题目链接

BZOJ3747

题解

这种找区间最优的问题,一定是枚举一个端点,然后用数据结构维护另一个端点

我们枚举左端点,用线段树维护每个点作为右端点时的答案
当左端点为\(1\)时,我们能\(O(n)\)预处理出每个位置的答案初始化线段树
当左端点右移一位时,该位上的电影就从区间删除了,记\(nxt[i]\)为下一个同类电影的位置,那么从左端点到\(nxt[i] - 1\)的位置的权值都会减少掉\(w[f[i]]\),而\(nxt[i]\)\(nxt[nxt[i]] - 1\)的位置都会增加\(w[f[i]]\)
就是一个简单的线段树维护区间最大值了

#include<algorithm>
#include<iostream>
#include<cstring>
#include<cstdio>
#include<cmath>
#include<map>
#define Redge(u) for (int k = h[u],to; k; k = ed[k].nxt)
#define REP(i,n) for (int i = 1; i <= (n); i++)
#define mp(a,b) make_pair<int,int>(a,b)
#define cls(s) memset(s,0,sizeof(s))
#define cp pair<int,int>
#define LL long long int
#define ls (u << 1)
#define rs (u << 1 | 1)
using namespace std;
const int maxn = 1000005,maxm = 100005,INF = 1000000000;
inline int read(){
	int out = 0,flag = 1; char c = getchar();
	while (c < 48 || c > 57){if (c == '-') flag = -1; c = getchar();}
	while (c >= 48 && c <= 57){out = (out << 3) + (out << 1) + c - 48; c = getchar();}
	return out * flag;
}
LL mx[maxn << 2],tag[maxn << 2],C[maxn];
void upd(int u){mx[u] = max(mx[ls],mx[rs]);}
void pd(int u){
	if (tag[u]){
		mx[ls] += tag[u]; tag[ls] += tag[u];
		mx[rs] += tag[u]; tag[rs] += tag[u];
		tag[u] = 0;
	}
}
void build(int u,int l,int r){
	if (l == r){mx[u] = C[l]; return;}
	int mid = l + r >> 1;
	build(ls,l,mid);
	build(rs,mid + 1,r);
	upd(u);
}
void add(int u,int l,int r,int L,int R,LL v){
	if (l >= L && r <= R){mx[u] += v; tag[u] += v; return;}
	pd(u);
	int mid = l + r >> 1;
	if (mid >= L) add(ls,l,mid,L,R,v);
	if (mid < R) add(rs,mid + 1,r,L,R,v);
	upd(u);
}
LL query(int u,int l,int r,int L,int R){
	if (l >= L && r <= R) return mx[u];
	pd(u);
	int mid = l + r >> 1;
	if (mid >= R) return query(ls,l,mid,L,R);
	if (mid < L) return query(rs,mid + 1,r,L,R);
	return max(query(ls,l,mid,L,R),query(rs,mid + 1,r,L,R));
}
int nxt[maxn],last[maxn],bac[maxn];
int n,m,f[maxn],w[maxn];
LL sum,ans;
int main(){
	n = read(); m = read();
	REP(i,n) f[i] = read();
	REP(i,m) w[i] = read();
	for (int i = n; i; i--) nxt[i] = last[f[i]],last[f[i]] = i;
	for (int i = 1; i <= n; i++){
		if (!bac[f[i]]) sum += w[f[i]];
		else if (bac[f[i]] == 1) sum -= w[f[i]];
		bac[f[i]]++;
		C[i] = sum;
	}
	build(1,1,n);
	for (int i = 1; i <= n; i++){
		ans = max(ans,query(1,1,n,i,n));
		if (nxt[i]){
			if (nxt[i] > i + 1) add(1,1,n,i + 1,nxt[i] - 1,-w[f[i]]);
			add(1,1,n,nxt[i],nxt[nxt[i]] ? nxt[nxt[i]] - 1 : n,w[f[i]]);
		}
		else add(1,1,n,i + 1,n,-w[f[i]]);
	}
	printf("%lld\n",ans);
	return 0;
}

▶ _给定要求 1_
在这篇BZOJ3747题解中,枚举的是哪个端点?每个点作为右端点时的答案用什么数据结构来维护?
▶ _给定要求 2_
请将BZOJ3747题解中从“#include<algorithm>”一直到“rs (u << 1 | 1)”的全部内容原样照录。

▶ _数据记录_
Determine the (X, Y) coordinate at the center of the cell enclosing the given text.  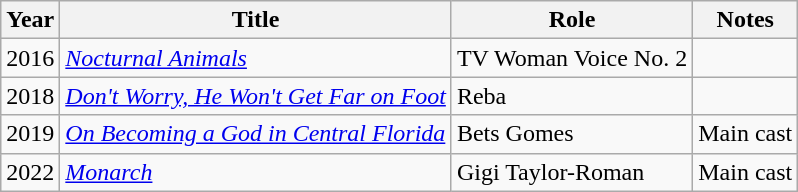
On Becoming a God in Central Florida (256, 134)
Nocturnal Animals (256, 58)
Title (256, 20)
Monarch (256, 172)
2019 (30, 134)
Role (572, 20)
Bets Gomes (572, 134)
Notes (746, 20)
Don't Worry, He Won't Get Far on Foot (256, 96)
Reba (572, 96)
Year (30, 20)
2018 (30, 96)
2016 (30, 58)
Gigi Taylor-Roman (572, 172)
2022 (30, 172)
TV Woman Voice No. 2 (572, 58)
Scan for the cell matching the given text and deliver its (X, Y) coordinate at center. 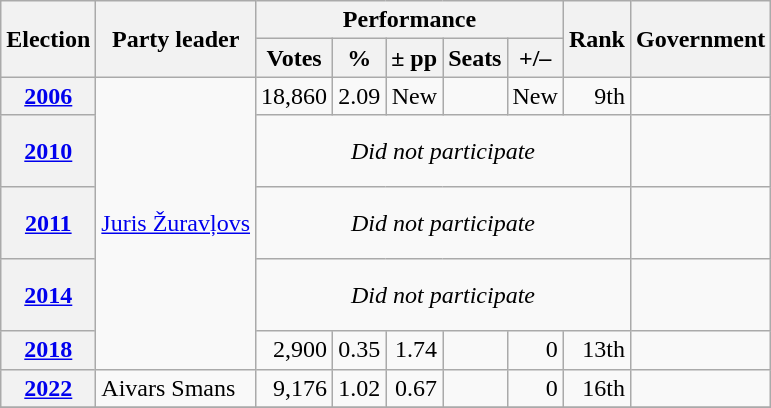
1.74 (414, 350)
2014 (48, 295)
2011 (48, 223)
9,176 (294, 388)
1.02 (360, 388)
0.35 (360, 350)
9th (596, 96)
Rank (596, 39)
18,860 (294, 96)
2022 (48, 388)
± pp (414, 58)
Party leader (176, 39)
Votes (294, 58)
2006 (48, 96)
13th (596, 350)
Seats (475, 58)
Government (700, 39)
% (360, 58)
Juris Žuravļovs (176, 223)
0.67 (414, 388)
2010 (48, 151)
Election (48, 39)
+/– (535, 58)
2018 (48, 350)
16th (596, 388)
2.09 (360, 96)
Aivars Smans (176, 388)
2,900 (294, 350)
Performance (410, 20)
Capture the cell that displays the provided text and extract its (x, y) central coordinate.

--

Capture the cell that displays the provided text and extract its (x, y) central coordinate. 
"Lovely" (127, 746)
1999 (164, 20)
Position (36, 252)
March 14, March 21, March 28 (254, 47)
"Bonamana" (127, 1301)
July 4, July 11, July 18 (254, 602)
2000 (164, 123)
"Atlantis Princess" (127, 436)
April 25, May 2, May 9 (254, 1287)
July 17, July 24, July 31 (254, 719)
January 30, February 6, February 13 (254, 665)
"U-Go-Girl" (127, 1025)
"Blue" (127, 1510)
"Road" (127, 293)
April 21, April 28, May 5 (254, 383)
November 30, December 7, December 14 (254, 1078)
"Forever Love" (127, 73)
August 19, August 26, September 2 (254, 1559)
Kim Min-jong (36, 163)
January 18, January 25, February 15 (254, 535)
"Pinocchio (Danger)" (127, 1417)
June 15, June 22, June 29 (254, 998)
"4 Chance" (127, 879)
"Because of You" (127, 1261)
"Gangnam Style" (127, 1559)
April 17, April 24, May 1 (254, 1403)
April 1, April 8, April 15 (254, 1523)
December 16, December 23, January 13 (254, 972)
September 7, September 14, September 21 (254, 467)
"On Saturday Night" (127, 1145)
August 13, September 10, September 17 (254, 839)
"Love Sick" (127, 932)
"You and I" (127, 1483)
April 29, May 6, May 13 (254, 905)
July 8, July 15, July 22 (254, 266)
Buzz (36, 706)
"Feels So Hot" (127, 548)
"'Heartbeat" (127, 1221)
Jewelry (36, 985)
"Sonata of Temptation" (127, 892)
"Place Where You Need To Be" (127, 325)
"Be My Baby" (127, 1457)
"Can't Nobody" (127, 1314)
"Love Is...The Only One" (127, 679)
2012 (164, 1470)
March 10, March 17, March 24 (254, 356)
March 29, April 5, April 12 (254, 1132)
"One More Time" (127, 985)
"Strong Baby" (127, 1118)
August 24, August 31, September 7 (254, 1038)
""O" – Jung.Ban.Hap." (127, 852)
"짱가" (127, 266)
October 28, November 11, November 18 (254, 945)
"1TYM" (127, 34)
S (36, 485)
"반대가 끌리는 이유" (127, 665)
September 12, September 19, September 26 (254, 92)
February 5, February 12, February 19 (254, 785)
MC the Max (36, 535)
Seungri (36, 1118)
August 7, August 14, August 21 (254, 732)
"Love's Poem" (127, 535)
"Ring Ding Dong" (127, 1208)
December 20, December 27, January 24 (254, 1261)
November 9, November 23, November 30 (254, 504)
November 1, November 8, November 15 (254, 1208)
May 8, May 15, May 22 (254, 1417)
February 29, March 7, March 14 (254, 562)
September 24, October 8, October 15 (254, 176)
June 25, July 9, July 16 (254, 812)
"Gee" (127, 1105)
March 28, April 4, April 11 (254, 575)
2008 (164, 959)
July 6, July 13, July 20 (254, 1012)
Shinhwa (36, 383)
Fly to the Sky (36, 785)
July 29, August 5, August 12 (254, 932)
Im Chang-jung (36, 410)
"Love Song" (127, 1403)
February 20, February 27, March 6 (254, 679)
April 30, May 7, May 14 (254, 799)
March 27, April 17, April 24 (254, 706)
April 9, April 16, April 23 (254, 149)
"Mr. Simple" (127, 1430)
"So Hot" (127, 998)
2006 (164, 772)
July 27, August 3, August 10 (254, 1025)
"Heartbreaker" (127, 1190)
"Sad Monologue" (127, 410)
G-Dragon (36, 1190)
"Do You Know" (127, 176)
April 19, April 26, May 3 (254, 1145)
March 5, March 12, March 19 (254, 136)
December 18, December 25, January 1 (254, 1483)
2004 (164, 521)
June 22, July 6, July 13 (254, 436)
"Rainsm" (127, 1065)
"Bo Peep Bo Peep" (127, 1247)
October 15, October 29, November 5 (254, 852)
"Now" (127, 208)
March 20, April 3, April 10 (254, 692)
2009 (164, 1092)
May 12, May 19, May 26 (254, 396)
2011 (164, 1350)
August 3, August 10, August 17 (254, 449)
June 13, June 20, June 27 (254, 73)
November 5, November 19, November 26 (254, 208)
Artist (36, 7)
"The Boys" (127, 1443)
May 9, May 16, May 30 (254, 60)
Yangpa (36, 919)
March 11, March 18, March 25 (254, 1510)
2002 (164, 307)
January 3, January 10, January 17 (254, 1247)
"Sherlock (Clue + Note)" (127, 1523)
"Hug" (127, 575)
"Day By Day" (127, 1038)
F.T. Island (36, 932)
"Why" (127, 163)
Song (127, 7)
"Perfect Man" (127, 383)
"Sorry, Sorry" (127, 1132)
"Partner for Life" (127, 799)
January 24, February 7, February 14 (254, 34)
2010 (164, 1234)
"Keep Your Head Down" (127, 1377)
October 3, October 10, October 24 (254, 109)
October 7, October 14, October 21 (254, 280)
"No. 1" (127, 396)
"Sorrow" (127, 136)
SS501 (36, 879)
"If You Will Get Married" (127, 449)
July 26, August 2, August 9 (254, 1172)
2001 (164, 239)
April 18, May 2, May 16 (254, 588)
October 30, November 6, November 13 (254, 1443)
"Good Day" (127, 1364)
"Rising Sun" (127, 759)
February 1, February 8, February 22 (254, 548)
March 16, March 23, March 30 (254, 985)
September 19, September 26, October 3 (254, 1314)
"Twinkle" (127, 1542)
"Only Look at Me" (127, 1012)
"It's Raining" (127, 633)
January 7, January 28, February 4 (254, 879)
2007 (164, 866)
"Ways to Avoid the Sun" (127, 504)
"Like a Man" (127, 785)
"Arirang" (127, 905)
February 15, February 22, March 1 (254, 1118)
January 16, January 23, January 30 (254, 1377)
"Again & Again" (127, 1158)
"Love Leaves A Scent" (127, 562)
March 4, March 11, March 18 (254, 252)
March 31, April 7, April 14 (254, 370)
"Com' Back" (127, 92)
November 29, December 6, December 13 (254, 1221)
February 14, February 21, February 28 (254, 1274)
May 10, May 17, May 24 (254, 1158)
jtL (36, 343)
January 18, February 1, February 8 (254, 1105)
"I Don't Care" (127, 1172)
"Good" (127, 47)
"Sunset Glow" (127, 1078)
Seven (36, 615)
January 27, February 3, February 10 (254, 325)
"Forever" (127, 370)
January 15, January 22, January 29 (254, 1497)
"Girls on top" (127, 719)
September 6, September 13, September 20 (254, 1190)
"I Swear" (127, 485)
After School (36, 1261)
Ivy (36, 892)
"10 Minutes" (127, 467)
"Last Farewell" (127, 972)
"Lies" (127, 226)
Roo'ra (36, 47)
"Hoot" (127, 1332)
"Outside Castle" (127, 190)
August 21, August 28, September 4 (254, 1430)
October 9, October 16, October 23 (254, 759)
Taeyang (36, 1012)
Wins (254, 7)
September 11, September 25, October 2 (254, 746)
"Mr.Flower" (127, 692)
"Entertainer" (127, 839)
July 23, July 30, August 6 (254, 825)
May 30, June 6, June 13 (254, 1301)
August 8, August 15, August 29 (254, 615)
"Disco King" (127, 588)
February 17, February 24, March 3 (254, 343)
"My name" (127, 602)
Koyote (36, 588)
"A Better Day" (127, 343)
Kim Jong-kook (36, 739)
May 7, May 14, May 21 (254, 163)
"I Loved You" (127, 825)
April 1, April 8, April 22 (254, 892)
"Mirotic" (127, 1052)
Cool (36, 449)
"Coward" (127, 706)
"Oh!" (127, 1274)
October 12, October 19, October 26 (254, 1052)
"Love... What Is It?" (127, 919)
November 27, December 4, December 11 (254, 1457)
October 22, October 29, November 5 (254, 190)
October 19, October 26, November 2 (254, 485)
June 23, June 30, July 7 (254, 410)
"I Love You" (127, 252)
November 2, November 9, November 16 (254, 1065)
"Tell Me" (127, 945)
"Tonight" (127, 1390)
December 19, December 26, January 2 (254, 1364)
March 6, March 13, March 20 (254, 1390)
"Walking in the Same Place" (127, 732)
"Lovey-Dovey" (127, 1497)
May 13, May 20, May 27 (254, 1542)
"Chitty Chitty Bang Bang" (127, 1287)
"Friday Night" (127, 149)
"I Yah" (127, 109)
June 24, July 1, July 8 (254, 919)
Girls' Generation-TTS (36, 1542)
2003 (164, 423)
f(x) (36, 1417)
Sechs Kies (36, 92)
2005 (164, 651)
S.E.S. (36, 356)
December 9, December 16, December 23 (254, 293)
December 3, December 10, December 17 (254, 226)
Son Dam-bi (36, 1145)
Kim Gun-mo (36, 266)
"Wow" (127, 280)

▶ _最终答案 1_
枚举左端点,用线段树维护每个点作为右端点时的答案。

▶ _最终答案 2_
#include<algorithm>
#include<iostream>
#include<cstring>
#include<cstdio>
#include<cmath>
#include<map>
#define Redge(u) for (int k = h[u],to; k; k = ed[k].nxt)
#define REP(i,n) for (int i = 1; i <= (n); i++)
#define mp(a,b) make_pair<int,int>(a,b)
#define cls(s) memset(s,0,sizeof(s))
#define cp pair<int,int>
#define LL long long int
#define ls (u << 1)
#define rs (u << 1 | 1)